CHARLES GOUNOD, l'auteur de l'opéra Faust

          Charles Gounod naît vingt ans après Schubert, le 17 juin 1818 à Paris, et c'est sa mère qui sera son premier professeur de piano. Au Conservatoire de Paris, il aura notamment comme professeur Antonin Reicha, tchèque récemment naturalisé français, virtuose de l'écriture contrapuntique, lui aussi ancien élève de Salieri, et qui avait été, durant quatorze ans, l'ami de Beethoven à Bonn.
En 1839, Gounod remporte le Grand Prix de Rome et profite de son séjour à la villa Médicis pour s'imprégner de l'art de Palestrina et goûter la polyphonie pratiquée à la Chapelle Sixtine. Un séjour en Allemagne lui permettra ensuite de rencontrer Mendelssohn, et de se familiariser avec Bach et Mozart.
De retour à Paris en 1843, il est nommé organiste et maître de chapelle de l'église des Missions Étrangères, suit des cours de théologie, prend la soutane, mais la révolution de 1848 et le bouleversement des idées changent l'orientation de sa vie. Il démissionne de son poste, écrit sans grand succès la musique de deux opéras, Sapho en 1852, la Nonne Sanglante en 1854 – succès qui ne viendra qu'avec Faust en 1859 -, sans pour autant, renoncer à sa foi ni à la musique religieuse qui continuera à occuper la première place dans ses convictions et ses préoccupations.
Celle-ci, oratorios, messes, motets et messes de requiem, représente quelque deux cents œuvres d'inégale importance, et parmi les seize messes que Gounod a composées, la Messe de Sainte Cécile, elle aussi messe de commande, reste aujourd'hui la plus connue.
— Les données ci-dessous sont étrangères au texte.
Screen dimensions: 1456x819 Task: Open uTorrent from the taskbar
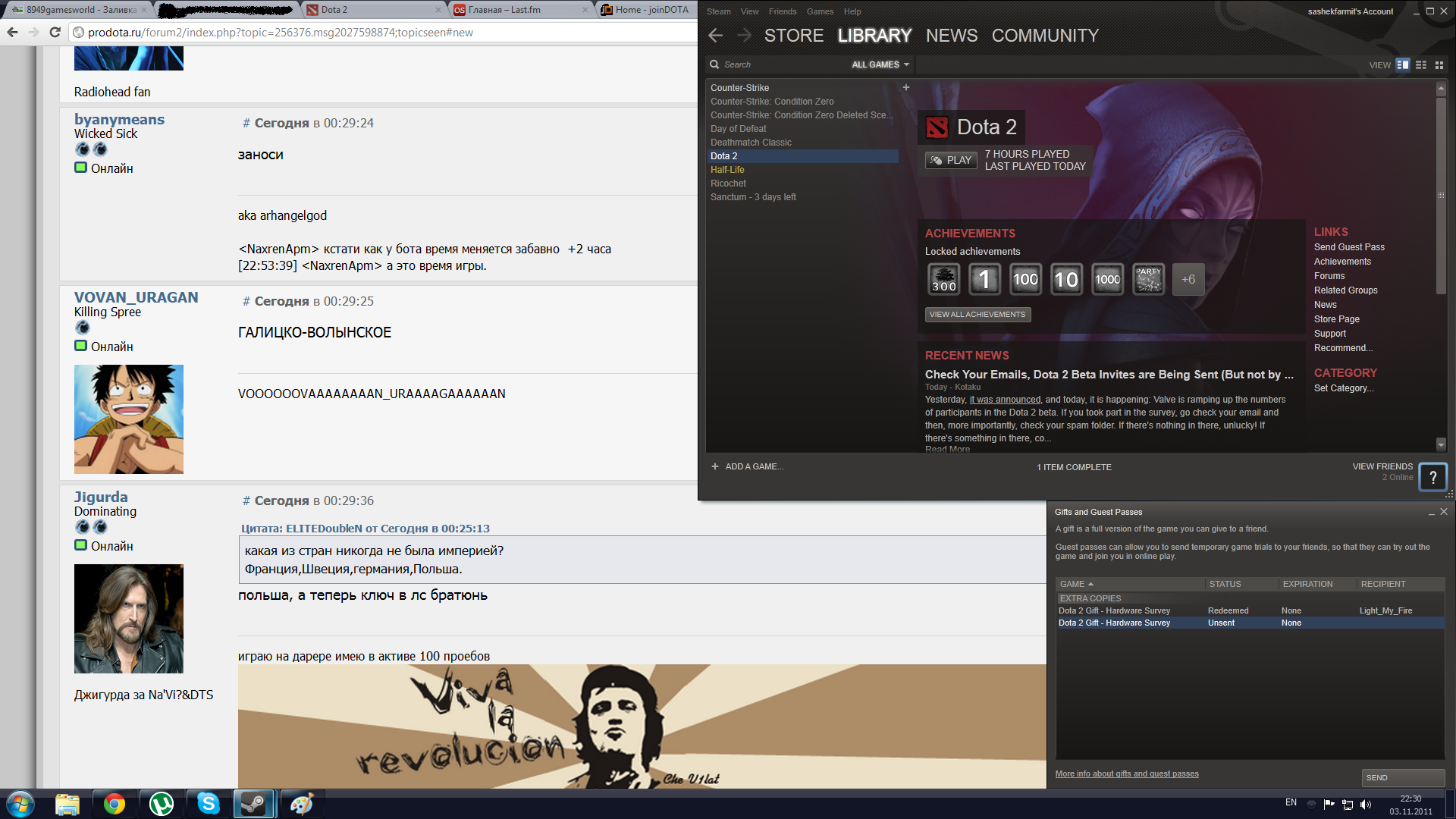[161, 803]
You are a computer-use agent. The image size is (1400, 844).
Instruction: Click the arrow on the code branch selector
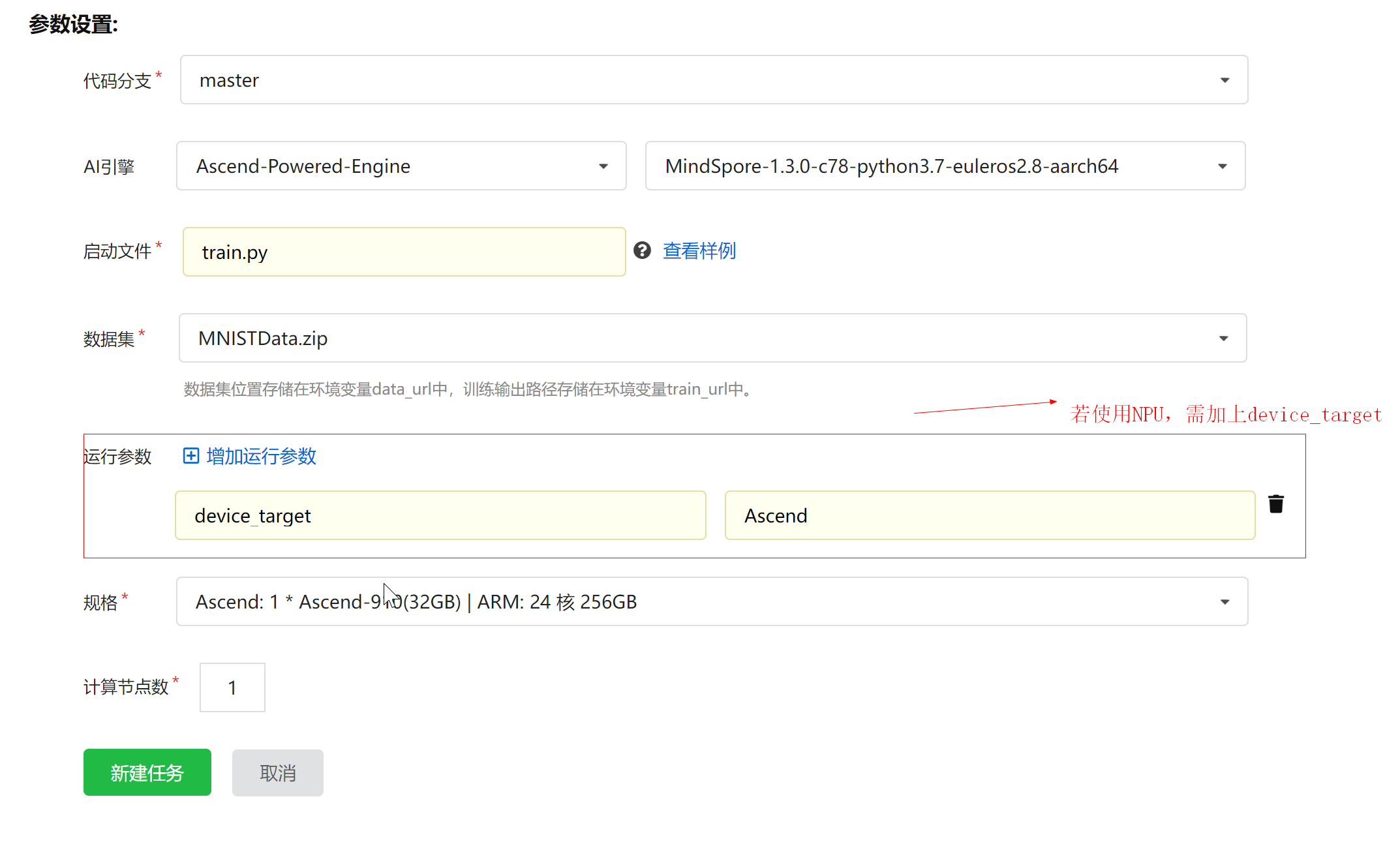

"Il n'y a qu'une difficulté, c'est de répondre par la musique aux exigences de cet incomparable et inépuisable sujet, la messe" écrivait Gounod alors qu'il travaillait à cette Messe solennelle en l'honneur de Sainte Cécile. En deux endroits, son texte ne suivra d'ailleurs pas exactement le texte liturgique, un Domine Jesu soulignant tragiquement la supplication du Miserere nobis du Gloria, et la double interpolation dans l'Agnus Dei d'un Domine non sum dignus ut intres sub tectum meum traduisant à la fois l'angoisse de l'homme et la confiance de l'enfant. Mais la rareté des solos et la prédominance des chœurs ou leur alternance avec les solistes en trio affirme bien le caractère liturgique de l'œuvre où, bien loin des effets du bel canto, on retrouve des inspirations du chant grégorien alors en pleine redécouverte1. En plus de la qualité musicale de cette messe, quelque chose de l'engagement personnel du compositeur a dû être perçu lors de sa première audition à Saint Eustache le 22 novembre 1855, le jour même de la fête de la Sainte, audition qui apporta la célébrité à son auteur et amena Saint-Saëns à écrire : "L'apparition de la Messe Sainte Cécile… causa une sorte de stupeur. Cette simplicité, cette grandeur, cette lumière sereine qui se levait sur le monde musical comme une aurore gênaient bien des gens".

Sa première Messe de Requiem, donnée à Vienne en 1842, avait valu à son auteur les éloges de Mendelssohn. Gounod mourra le 18 octobre 1893 alors qu'il mettait la dernière main à un autre Requiem, écrit à la mémoire de son petit-fils dont la mort l'avait beaucoup affecté. Ses obsèques eurent lieu à l'église de La Madeleine, avec Camille Saint-Saëns à l'orgue et Gabriel Fauré à la tête de la maîtrise.
1 Gounod sera l'un des trois membres du jury du Congrès pour la restauration du plain-chant et de la musique d'église qui se tiendra à Paris en 1860.